→ **TO DO**
In the data below, find the line that contains "Instruction: Click the Add a line link" and the line that contains "Select the frame". Copy both, plus every line between them, exactly.

(Items from a data source)
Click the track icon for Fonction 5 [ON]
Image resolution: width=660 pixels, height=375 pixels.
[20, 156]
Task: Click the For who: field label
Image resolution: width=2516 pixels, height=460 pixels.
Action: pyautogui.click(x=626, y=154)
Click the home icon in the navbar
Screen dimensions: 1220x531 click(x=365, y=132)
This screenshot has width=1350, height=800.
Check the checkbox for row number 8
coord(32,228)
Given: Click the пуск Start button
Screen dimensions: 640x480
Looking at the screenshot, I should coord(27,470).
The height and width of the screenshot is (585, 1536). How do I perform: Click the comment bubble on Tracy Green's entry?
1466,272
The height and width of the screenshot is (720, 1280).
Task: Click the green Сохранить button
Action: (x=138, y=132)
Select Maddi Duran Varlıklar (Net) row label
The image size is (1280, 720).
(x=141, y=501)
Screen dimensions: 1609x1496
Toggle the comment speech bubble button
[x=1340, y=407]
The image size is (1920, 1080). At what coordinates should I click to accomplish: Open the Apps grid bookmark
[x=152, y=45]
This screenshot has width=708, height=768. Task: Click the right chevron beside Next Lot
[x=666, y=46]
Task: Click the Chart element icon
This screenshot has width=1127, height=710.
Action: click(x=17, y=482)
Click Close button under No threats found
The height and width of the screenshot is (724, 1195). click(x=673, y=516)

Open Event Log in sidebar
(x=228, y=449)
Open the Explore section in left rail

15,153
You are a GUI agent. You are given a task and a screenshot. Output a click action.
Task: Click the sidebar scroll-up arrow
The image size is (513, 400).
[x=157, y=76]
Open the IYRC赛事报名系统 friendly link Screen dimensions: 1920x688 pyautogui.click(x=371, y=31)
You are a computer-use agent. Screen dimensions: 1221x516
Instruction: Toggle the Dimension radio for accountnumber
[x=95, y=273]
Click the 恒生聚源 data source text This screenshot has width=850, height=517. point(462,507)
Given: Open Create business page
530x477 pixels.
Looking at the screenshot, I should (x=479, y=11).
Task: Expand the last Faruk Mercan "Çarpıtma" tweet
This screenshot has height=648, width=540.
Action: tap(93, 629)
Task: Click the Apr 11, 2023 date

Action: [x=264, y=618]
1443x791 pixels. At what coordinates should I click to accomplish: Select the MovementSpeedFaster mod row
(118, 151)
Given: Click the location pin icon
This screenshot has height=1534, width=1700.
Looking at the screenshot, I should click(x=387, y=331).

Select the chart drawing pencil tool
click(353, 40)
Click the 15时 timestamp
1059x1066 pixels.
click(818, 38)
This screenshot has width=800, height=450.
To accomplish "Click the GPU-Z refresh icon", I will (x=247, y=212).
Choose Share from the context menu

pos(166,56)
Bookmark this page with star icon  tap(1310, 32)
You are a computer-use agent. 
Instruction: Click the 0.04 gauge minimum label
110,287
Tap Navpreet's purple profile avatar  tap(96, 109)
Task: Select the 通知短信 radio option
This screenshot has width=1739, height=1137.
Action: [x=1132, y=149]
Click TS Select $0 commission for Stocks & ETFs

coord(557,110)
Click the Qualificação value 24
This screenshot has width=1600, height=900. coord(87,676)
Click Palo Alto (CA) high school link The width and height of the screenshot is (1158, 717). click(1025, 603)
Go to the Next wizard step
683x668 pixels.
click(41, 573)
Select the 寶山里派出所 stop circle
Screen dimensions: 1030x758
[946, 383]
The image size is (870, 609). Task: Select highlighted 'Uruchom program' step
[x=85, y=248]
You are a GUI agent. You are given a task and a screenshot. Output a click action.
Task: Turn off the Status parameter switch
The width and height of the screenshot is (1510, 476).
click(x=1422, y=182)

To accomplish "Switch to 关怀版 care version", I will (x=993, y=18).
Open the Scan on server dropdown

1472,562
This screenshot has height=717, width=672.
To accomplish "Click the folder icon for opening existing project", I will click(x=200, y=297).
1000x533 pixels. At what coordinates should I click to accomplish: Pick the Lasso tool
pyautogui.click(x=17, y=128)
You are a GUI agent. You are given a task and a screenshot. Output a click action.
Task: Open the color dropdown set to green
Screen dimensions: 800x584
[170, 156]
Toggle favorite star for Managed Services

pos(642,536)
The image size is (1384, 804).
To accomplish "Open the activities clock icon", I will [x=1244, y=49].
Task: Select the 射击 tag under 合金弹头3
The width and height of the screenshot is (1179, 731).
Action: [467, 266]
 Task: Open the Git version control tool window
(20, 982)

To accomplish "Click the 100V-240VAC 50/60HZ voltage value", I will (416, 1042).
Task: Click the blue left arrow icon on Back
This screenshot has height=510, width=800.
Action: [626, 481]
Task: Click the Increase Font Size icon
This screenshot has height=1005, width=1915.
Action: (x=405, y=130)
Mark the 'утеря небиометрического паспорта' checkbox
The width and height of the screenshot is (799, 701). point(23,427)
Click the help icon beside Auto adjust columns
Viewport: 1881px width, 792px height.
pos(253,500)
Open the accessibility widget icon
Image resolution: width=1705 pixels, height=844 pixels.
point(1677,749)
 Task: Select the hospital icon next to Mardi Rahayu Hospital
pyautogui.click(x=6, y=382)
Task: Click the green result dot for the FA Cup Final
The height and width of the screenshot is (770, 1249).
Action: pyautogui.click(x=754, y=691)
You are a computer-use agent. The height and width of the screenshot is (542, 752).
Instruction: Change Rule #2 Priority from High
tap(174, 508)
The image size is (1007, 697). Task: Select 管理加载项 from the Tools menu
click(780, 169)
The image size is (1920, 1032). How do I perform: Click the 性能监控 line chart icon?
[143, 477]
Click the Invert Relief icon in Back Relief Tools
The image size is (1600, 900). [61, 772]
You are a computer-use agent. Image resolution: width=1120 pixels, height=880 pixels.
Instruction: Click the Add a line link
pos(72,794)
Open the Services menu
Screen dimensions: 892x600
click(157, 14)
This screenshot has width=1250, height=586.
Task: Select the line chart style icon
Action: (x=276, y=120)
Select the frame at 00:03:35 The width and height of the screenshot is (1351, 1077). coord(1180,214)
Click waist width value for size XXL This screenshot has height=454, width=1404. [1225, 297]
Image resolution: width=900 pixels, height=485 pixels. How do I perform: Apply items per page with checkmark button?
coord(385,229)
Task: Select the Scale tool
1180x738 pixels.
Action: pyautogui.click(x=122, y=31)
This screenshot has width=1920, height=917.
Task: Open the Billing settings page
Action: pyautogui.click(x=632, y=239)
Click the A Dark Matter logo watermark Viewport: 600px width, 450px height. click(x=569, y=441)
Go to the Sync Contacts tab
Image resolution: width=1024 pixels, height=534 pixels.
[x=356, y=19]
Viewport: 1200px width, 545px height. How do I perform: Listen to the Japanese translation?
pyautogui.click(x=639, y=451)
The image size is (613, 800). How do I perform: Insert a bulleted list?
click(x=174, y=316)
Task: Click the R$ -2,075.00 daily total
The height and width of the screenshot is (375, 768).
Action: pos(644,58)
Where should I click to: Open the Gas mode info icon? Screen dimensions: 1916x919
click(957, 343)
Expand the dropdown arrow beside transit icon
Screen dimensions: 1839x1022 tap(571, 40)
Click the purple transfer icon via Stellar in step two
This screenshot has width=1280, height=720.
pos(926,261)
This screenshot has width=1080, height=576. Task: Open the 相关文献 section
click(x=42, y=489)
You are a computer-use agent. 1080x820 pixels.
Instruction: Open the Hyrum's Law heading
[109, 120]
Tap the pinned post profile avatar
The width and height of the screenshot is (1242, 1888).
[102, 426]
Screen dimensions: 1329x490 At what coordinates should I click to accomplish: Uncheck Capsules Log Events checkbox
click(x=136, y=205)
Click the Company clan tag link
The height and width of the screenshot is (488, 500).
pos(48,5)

→ **RESPONSE BELOW**
Instruction: Click the Add a line link
pos(72,794)
Open the Services menu
Screen dimensions: 892x600
click(157, 14)
This screenshot has width=1250, height=586.
Task: Select the line chart style icon
Action: (x=276, y=120)
Select the frame at 00:03:35 The width and height of the screenshot is (1351, 1077). coord(1180,214)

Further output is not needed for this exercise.